Exercise requirements> Lines before the one containing "Where should I click to: Click the -62.39%" are not wanted. Transcribe that line and all after it exactly, to the end of the entries.

[Stored data entries]

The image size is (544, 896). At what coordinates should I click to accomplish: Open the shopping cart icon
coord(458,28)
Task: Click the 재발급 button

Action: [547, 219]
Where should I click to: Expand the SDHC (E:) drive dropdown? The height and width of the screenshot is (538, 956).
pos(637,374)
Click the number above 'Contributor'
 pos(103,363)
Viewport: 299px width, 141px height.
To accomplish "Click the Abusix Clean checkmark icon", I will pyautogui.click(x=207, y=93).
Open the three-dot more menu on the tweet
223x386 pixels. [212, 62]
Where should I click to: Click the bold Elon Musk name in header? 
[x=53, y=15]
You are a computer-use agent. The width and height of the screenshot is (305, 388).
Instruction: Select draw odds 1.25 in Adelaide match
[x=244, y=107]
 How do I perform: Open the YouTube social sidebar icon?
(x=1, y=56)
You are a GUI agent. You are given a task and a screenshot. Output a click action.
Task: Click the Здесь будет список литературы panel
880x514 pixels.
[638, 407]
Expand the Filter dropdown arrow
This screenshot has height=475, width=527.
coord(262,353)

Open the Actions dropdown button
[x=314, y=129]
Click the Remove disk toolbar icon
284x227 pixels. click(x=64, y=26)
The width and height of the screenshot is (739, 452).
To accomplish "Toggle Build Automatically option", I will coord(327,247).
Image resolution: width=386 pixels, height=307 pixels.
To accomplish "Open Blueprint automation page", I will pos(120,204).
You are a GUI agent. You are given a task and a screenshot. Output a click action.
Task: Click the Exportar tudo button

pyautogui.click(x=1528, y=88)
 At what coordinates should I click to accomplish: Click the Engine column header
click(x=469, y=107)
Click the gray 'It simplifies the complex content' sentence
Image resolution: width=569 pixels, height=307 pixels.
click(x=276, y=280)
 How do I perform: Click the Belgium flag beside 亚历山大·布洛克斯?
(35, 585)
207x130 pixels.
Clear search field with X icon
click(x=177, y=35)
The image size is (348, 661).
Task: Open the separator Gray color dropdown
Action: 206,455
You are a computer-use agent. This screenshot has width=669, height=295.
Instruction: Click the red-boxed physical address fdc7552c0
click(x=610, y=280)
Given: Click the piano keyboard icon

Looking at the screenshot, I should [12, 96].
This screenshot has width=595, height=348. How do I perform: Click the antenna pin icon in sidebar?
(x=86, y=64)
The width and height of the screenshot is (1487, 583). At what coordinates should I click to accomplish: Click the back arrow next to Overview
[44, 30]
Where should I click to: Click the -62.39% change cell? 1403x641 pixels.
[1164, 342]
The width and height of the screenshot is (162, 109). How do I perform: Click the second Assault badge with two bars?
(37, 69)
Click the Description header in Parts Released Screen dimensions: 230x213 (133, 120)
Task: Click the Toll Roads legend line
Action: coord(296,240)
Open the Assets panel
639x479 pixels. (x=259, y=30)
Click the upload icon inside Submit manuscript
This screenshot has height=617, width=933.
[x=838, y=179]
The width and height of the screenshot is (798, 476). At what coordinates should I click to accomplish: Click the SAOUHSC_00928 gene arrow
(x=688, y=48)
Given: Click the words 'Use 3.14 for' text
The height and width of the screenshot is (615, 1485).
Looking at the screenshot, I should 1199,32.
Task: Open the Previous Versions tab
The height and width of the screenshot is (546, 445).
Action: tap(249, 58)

Solution to this task>
Where should I click to: Click the -62.39% change cell? 1403x641 pixels.
[1164, 342]
The width and height of the screenshot is (162, 109). How do I perform: Click the second Assault badge with two bars?
(37, 69)
Click the Description header in Parts Released Screen dimensions: 230x213 (133, 120)
Task: Click the Toll Roads legend line
Action: coord(296,240)
Open the Assets panel
639x479 pixels. (x=259, y=30)
Click the upload icon inside Submit manuscript
This screenshot has height=617, width=933.
[x=838, y=179]
The width and height of the screenshot is (798, 476). At what coordinates should I click to accomplish: Click the SAOUHSC_00928 gene arrow
(x=688, y=48)
Given: Click the words 'Use 3.14 for' text
The height and width of the screenshot is (615, 1485).
Looking at the screenshot, I should 1199,32.
Task: Open the Previous Versions tab
The height and width of the screenshot is (546, 445).
Action: tap(249, 58)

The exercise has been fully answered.